Analysis of a Mixture Experiment - Model Tab
Select the Model tab of the Analysis of a Mixture Experiment dialog to access the options described here.
- Model
- Use the options in the Model group box to specify the terms to be included in the model. The common mixture models are shown below for the example case of a 3-component design (see Cornell, 1990b, for additional details).
Linear.
y = b1*x1 + b2*x2 + b3*x3
Quadratic.
y = b1*x1 + b2*x2 + b3*x3 + b12 *x1*x2 + b13 *x1*x3 + b23*x2*x3
Special cubic.
y = b1*x1 + b2*x2 + b3*x3 + b12 *x1*x2 + b13 *x1*x3 + b23*x2*x3 + b123*x1*x2*x3
Full cubic.
y = b1*x1 + b2*x2 + b3*x3 + b12 *x1*x2 + b13 *x1*x3 + b23*x2*x3 + d12*x1*x2*(x1-x2) + d13*x1*x3*(x1-x3) + d23*x2*x3*(x2-x3) + b123*x1*x2*x3
(Note that the dij's are also parameters of the model.)
- Ignore some effects/Effects to ignore
- The first time that you click the Ignore some effects check box or the Effects to ignore button, the following warning is displayed:Note: after pooling effects, the results for fitting pseudo-components and the original components may no longer be the same.
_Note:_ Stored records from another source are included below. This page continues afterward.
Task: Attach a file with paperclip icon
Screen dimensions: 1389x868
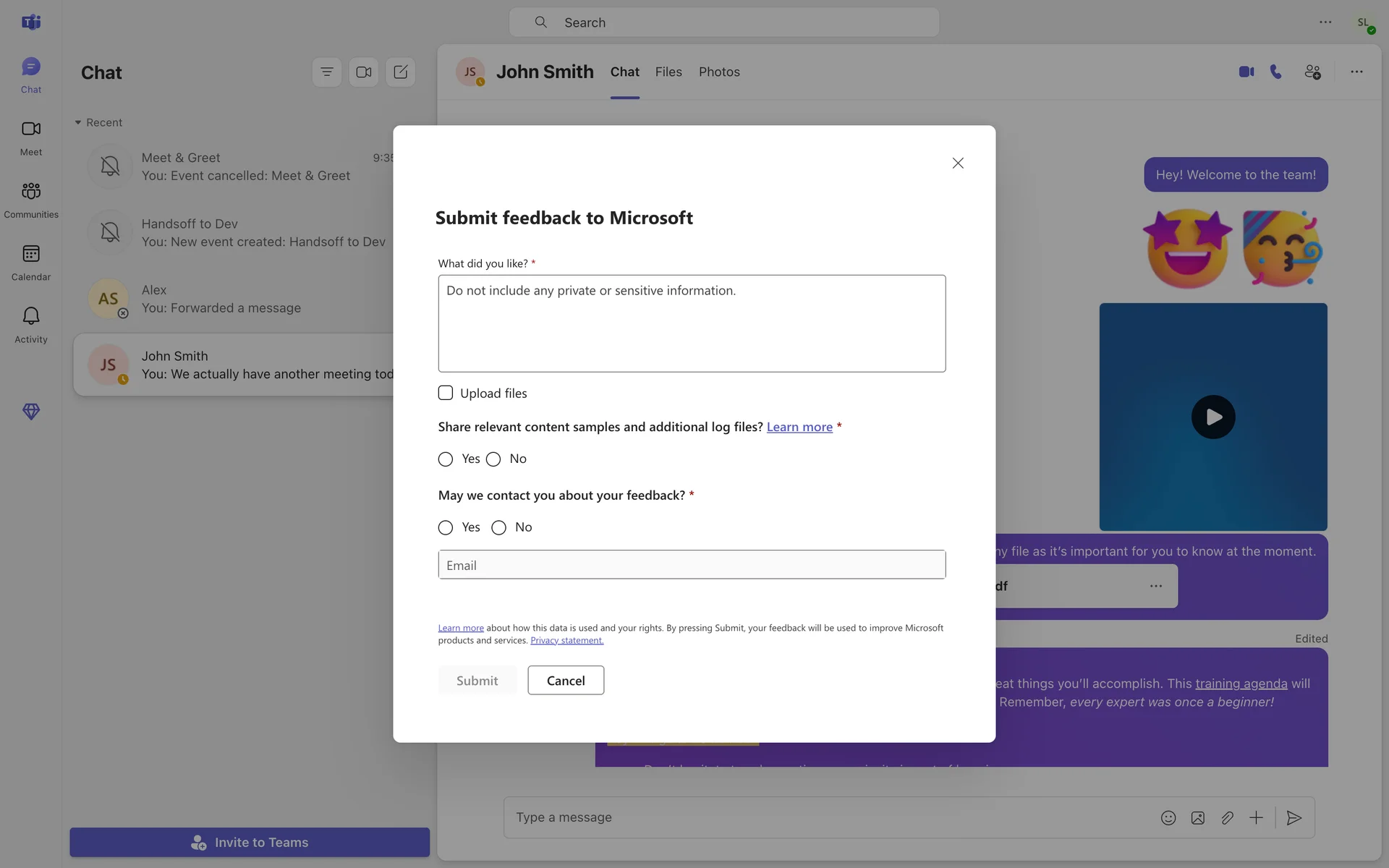Action: pos(1227,818)
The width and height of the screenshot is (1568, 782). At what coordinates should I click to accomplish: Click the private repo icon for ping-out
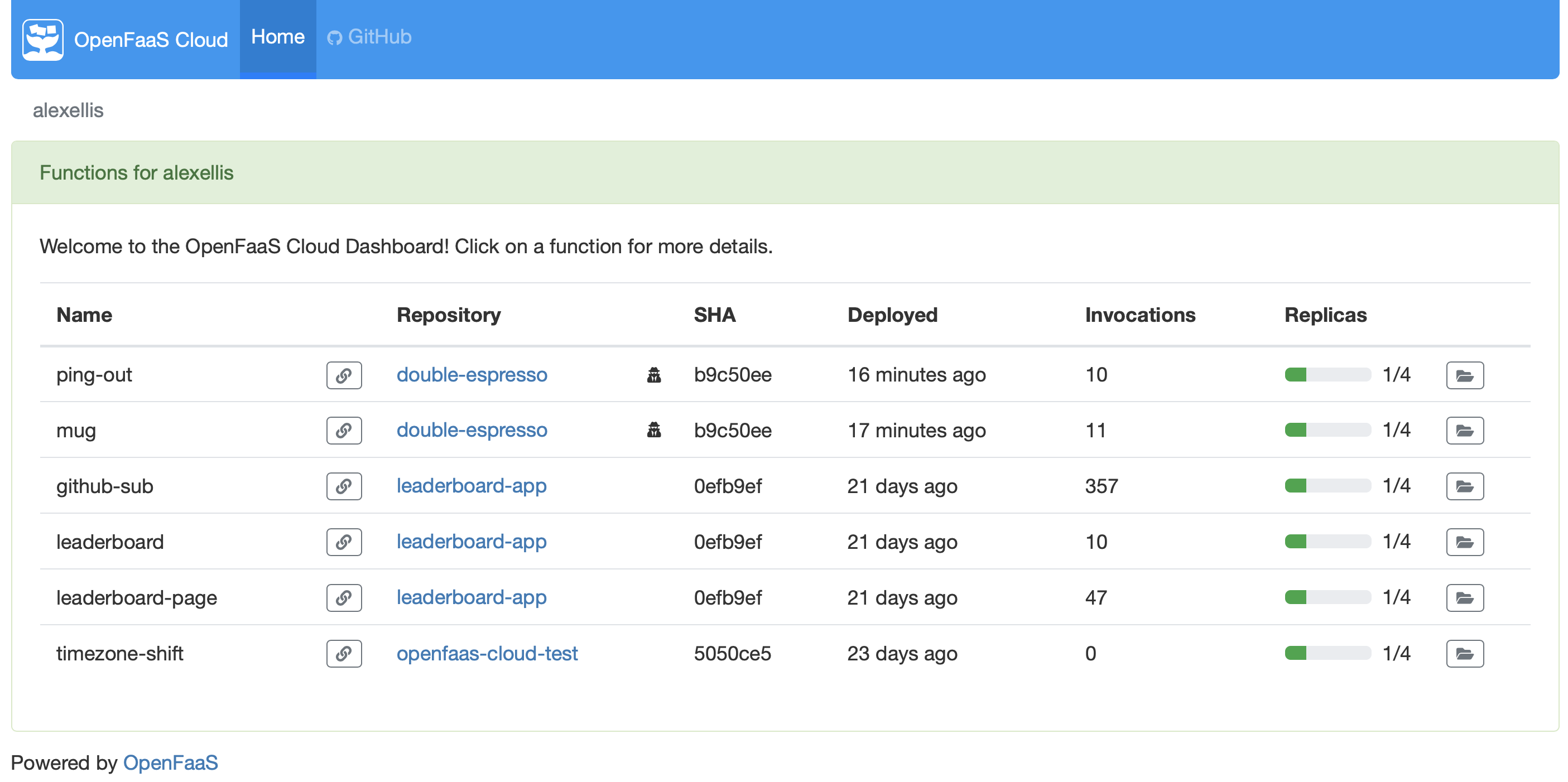pos(654,375)
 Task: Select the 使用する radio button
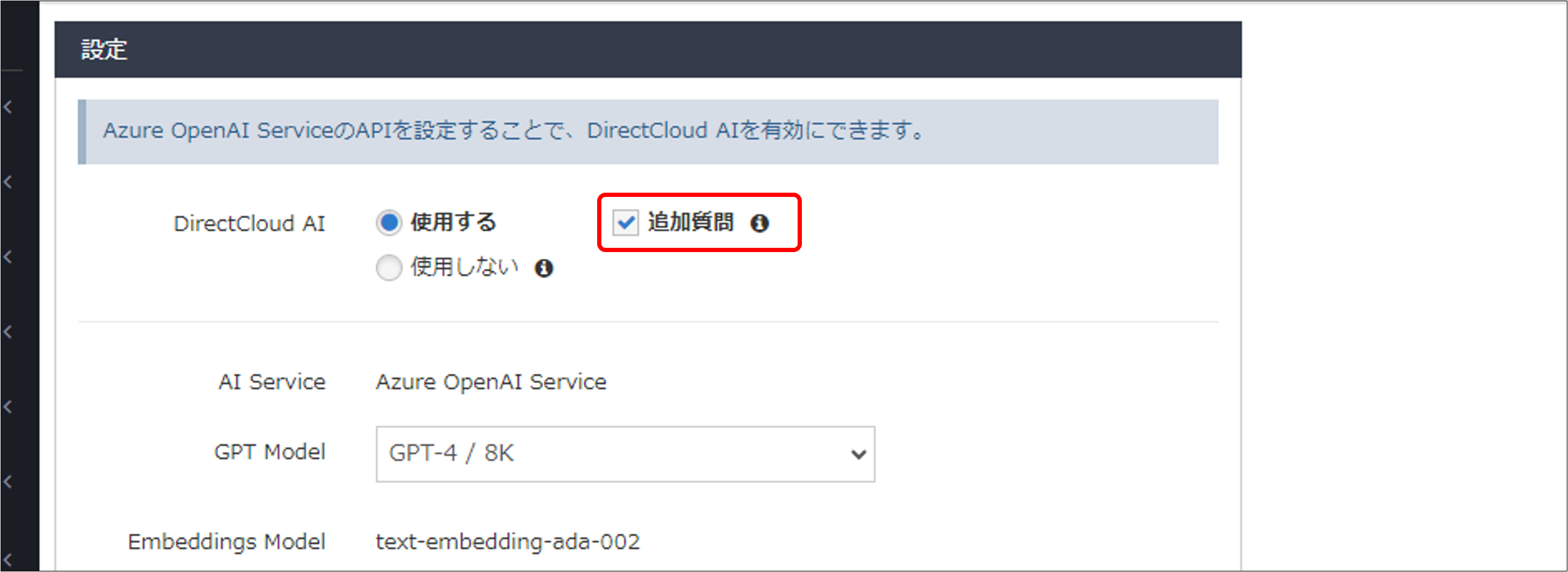tap(389, 223)
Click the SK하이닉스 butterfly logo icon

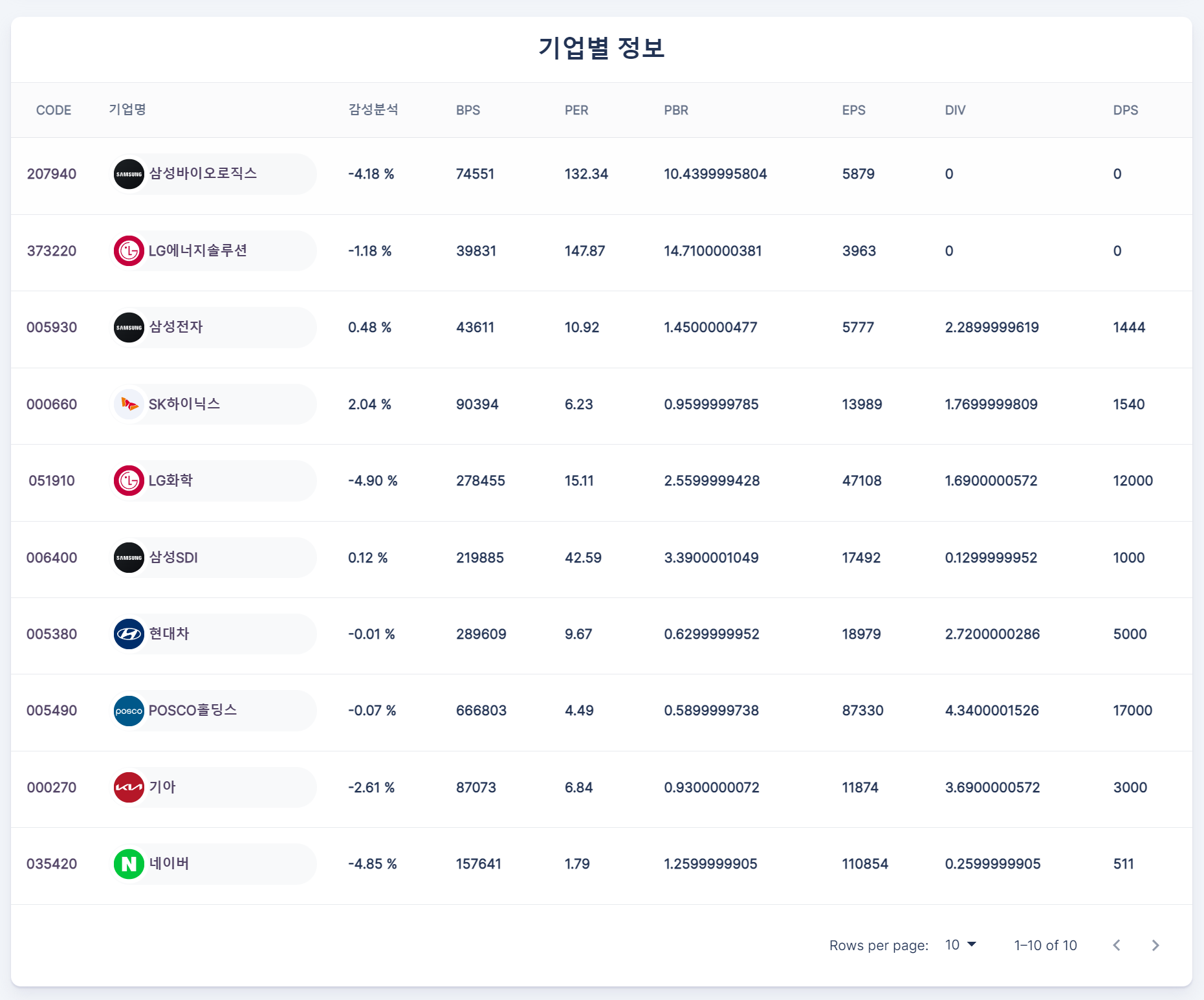point(129,404)
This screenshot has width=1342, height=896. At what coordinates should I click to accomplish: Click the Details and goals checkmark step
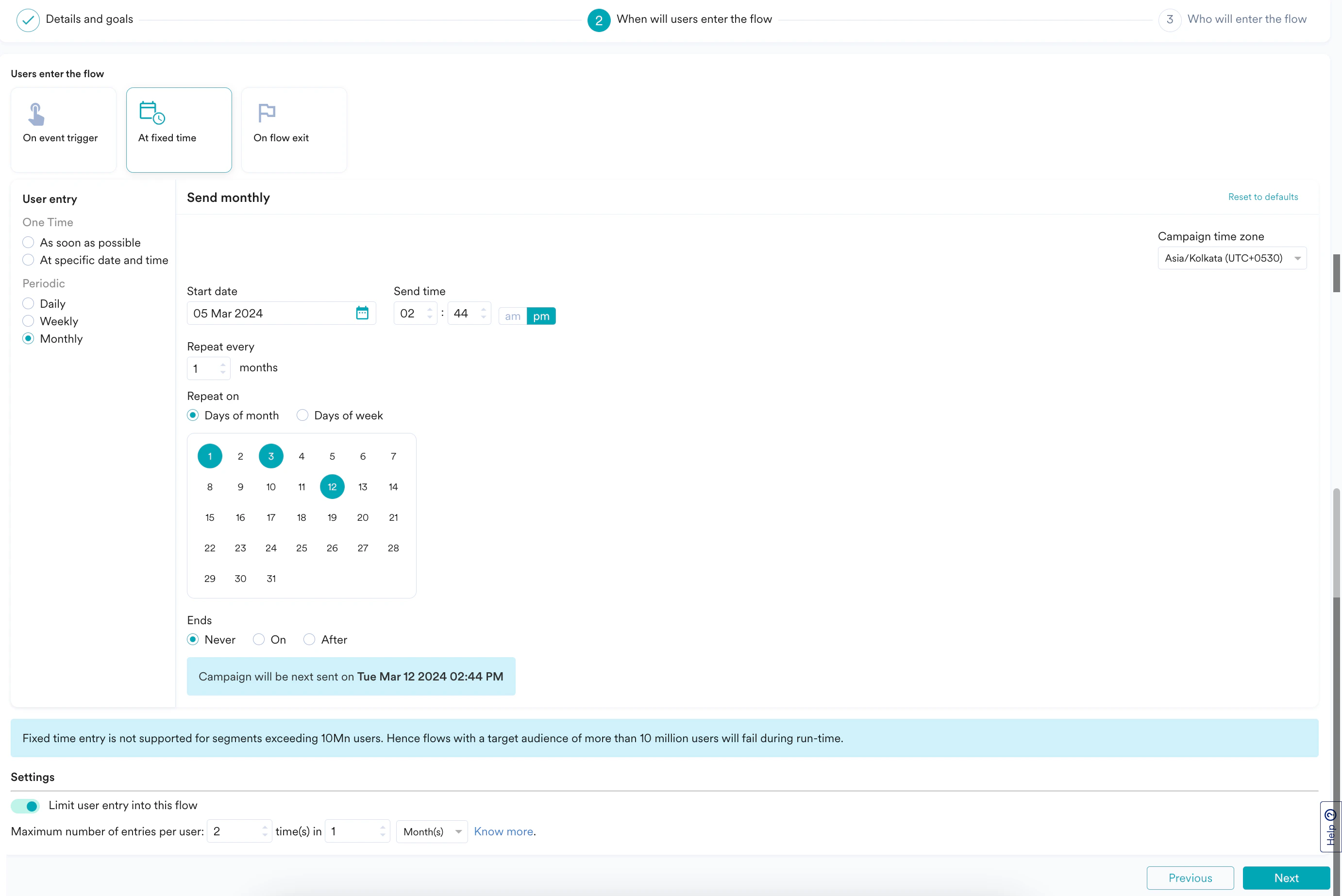point(28,20)
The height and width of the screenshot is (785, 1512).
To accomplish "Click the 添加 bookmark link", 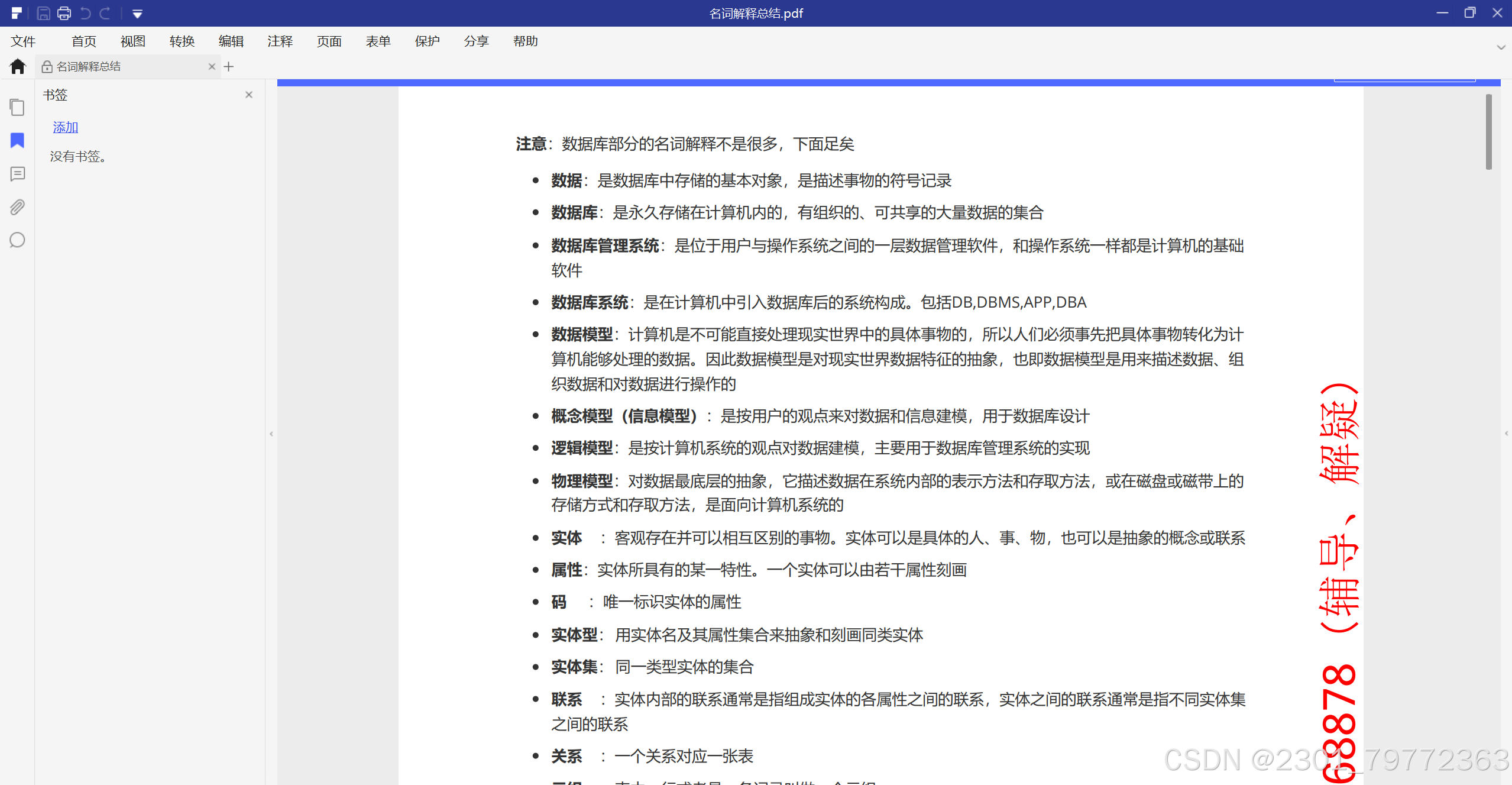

Because of the recoding of factors involved in the computation of pseudo-components (see the Summary: Estimates, pseudo-components option on the Quick tab or the ANOVA/Effects tab), the confounding of factor effects is different when you analyze the recoded factor settings as compared to the original factor settings. As a consequence, when you pool effects into the error term, then the model based on the original factor values may no longer be equivalent to the model based on the recoded (pseudo-component) factors. You can always compare the mean-square-errors that are reported in the spreadsheet with the Summary: Estimates, pseudo-components option on the Quick tab or the ANOVA/Effects tab and the spreadsheet with the Estimates, original components option on the ANOVA/Effects tab.
Select the Ignore some effects check box or click the Effects to ignore button to display the Customized (Pooled) Error Term dialog box, which contains a list of all higher-order terms in the current model. Highlight the effects that you want to ignore, that is, that you want to pool into the error term.